Imperiled by an impeachment inquiry and facing fierce foreign policy criticism from within his own party, Trump reveled in the win Sunday, at first announcing the raid like so many of his predecessors, with solemnity for the mission in Syria and praise for the brave Americans and allies who carried it out.

As the minutes passed, he reverted to the president who has tried to redefine the office and how Americans view it, using graphic language and awkward ad-libs while dispensing criticism of his political foes, at home and abroad, and turning the triumph into a moment, more than anything, about Donald J. Trump himself.

Despite the Trumpian flourishes, the president's White House reveal of al-Baghdadi's death gave him a destined-for-history image to place alongside Barack Obama's iconic announcement of the killing of Osama Bin Laden. It also offered him a reprieve from the escalating impeachment inquiry and a ready-made line for this 2020 reelection campaign.
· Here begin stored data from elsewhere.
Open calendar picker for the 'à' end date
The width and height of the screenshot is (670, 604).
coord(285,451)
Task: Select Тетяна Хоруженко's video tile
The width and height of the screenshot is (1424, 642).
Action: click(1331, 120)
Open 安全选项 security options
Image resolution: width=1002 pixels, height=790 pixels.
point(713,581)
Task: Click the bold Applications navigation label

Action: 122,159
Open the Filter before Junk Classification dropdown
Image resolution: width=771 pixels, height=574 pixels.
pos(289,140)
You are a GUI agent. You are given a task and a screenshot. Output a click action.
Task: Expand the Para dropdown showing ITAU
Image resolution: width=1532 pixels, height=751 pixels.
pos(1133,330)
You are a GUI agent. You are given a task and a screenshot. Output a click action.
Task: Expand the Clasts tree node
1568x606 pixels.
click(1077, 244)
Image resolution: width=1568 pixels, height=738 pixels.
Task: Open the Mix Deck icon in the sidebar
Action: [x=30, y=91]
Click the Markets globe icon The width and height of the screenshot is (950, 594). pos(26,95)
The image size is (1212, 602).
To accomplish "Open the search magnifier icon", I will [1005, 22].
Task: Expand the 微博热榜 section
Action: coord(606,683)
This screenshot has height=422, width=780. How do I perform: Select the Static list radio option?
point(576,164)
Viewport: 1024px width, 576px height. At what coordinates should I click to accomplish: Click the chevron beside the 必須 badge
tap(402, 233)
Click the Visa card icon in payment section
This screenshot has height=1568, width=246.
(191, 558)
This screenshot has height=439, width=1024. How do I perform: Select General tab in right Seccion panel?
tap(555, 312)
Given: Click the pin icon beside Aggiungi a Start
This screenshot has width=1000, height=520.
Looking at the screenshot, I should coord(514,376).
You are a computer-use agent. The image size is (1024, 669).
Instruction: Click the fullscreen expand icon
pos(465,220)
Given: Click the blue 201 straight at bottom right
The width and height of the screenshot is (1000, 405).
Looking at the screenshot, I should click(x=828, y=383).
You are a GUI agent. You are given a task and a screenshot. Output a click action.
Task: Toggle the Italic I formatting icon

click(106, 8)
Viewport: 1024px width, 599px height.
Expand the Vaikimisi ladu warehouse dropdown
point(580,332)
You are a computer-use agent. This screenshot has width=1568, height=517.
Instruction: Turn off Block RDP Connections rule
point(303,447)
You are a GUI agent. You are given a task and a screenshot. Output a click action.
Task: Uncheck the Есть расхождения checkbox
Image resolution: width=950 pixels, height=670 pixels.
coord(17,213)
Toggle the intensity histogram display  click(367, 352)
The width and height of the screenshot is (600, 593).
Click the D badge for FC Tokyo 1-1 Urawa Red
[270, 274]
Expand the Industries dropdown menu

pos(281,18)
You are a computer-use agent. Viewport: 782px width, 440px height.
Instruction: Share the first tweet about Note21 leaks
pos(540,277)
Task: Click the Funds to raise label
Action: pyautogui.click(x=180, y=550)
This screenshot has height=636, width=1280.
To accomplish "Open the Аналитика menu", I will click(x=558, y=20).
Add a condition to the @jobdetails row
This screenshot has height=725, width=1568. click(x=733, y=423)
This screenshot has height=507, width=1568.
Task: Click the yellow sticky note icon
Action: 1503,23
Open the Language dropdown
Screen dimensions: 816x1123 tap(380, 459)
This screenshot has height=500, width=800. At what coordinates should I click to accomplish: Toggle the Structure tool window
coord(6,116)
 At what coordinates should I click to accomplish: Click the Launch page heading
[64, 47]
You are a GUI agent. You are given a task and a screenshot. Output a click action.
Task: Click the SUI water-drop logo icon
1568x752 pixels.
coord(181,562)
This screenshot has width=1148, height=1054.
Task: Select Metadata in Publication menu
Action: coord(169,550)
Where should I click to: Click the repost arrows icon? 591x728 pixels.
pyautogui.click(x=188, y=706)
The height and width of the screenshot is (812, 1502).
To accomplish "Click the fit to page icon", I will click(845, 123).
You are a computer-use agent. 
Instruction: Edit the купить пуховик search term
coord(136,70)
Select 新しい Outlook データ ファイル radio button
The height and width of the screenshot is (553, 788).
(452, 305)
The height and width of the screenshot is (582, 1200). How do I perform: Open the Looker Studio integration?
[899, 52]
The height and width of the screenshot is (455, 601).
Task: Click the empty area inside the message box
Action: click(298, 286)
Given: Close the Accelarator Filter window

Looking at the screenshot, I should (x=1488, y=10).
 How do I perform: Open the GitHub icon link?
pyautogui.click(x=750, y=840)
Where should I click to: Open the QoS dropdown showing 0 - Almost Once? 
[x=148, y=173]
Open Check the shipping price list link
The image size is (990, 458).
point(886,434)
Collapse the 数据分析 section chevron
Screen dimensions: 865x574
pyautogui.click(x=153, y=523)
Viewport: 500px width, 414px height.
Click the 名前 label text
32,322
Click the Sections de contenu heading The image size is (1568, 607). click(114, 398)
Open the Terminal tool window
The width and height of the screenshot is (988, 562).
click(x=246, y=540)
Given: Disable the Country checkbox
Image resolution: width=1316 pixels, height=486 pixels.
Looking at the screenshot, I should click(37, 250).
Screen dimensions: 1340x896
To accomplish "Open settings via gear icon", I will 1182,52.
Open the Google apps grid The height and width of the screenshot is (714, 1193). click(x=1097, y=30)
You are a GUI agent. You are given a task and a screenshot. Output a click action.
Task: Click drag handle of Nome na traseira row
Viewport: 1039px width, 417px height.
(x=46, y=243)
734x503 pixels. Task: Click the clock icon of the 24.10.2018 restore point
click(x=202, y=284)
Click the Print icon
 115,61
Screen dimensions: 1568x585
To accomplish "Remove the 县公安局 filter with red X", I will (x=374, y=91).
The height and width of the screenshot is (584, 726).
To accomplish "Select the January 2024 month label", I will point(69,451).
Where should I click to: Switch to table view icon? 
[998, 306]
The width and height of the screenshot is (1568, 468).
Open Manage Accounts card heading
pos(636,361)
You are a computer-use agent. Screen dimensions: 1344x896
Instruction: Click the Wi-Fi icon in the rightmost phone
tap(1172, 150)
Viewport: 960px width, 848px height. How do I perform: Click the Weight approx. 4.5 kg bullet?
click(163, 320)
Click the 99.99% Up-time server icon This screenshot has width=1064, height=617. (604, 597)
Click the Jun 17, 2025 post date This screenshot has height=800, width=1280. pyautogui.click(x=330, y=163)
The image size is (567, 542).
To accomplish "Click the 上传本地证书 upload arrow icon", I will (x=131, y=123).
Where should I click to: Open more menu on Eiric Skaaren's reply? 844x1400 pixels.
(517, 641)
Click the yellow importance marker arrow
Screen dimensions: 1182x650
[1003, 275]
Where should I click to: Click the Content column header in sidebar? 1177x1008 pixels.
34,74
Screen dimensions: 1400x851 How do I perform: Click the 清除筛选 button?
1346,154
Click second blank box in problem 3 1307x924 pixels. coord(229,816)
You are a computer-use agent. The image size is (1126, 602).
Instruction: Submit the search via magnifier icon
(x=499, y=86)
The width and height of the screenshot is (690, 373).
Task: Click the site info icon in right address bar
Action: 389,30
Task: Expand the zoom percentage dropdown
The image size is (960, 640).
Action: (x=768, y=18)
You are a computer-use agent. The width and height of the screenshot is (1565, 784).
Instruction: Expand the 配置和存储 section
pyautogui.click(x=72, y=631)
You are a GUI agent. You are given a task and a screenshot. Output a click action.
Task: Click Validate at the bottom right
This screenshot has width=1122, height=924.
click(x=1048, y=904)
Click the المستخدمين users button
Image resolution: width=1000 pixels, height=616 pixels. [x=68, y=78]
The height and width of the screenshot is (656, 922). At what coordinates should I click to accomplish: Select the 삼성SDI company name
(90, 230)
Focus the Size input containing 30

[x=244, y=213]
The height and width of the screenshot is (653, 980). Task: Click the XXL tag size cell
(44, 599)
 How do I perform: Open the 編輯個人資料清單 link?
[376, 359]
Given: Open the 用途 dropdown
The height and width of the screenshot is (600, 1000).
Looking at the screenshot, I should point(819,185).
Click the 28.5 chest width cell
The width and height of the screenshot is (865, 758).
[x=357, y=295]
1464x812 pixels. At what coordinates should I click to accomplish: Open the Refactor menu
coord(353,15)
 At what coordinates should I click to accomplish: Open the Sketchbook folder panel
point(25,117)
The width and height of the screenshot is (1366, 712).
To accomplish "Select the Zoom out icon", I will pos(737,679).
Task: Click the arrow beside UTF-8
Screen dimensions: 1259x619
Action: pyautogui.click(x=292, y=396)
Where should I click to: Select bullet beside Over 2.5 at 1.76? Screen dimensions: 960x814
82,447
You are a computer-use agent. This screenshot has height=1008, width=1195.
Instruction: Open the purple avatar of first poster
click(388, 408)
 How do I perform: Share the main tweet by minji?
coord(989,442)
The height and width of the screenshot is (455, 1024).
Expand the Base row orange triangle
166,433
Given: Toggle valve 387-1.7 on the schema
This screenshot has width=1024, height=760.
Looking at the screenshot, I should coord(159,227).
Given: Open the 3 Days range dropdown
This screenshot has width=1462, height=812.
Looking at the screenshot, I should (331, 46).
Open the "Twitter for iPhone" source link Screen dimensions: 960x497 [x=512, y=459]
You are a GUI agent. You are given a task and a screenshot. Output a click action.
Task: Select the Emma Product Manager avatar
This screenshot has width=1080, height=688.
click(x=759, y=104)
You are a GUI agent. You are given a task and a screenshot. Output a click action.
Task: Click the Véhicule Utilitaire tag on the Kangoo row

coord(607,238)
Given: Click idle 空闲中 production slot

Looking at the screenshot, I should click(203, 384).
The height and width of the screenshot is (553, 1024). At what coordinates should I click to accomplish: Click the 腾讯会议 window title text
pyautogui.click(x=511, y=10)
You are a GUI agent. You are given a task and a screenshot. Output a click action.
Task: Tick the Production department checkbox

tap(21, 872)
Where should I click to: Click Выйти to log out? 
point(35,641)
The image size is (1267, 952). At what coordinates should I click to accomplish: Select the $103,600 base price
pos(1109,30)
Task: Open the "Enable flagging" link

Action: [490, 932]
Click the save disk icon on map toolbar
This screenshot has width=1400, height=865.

"The al-Baghdadi raid is a gold star for the Trump presidency. It was a lifeline to him because his poll numbers are tumbling and people think he's made significant foreign policy mistakes in the Middle East," said Douglas Brinkley, a presidential historian at Rice University. "Just when he is massively hemorrhaging, he is able to claim a foreign policy win. Impeachment will swirl around him but this is concrete."

The timing for Trump was fortuitous. His poll numbers have slipped since the initiation of the Democrats' impeachment inquiry into the request Trump made of Ukraine to investigate a political foe, leading to a parade of officials providing damaging testimony on Capitol Hill. Moreover, the raid comes against the backdrop of some of the most pointed criticism from his own party over his decision to pull most U.S. troops out of Syria.

"This allows him to say we can still succeed in Syria in light of all that has happened there in recent weeks because of his policy change," said Richard Haass, president of the Council on Foreign Relations.

Haass cautioned that because of the opaque nature of the Islamic State, al-Baghdadi's death was "not a transformational event" that would forever cripple the militant network. But he underscored that for the nation and for Trump, "it was a good day because it sends the message that no enemy of the United States is safe."

In a national Sunday morning address that he had teased on Saturday night, Trump described the daring nighttime airborne raid by American special operations forces in Syria's northwestern Idlib province and said they flew over heavily militarized territory controlled by multiple nations and forces. He adopted the role of narrator, at one point marveling at the clarity of the video taken during the raid.

Presidents are often measured by how they handle such important national moments, the words they use becoming part of the permanent tableau of their time in office. When Trump hewed to his prepared remarks, he was in league with those who came before him. But when he diverted, when a moment of national resolve and triumph turned into just another riffing question-and-answer session, he risked diminishing what should have been a triumph.

As he so often does, Trump offered a commentary on the images that he just watched, but this time he was not reacting to cable news talking heads, but rather video he viewed in the Situation Room as the raid was carried out, gloatingly narrating gruesome details about the militant leader's death.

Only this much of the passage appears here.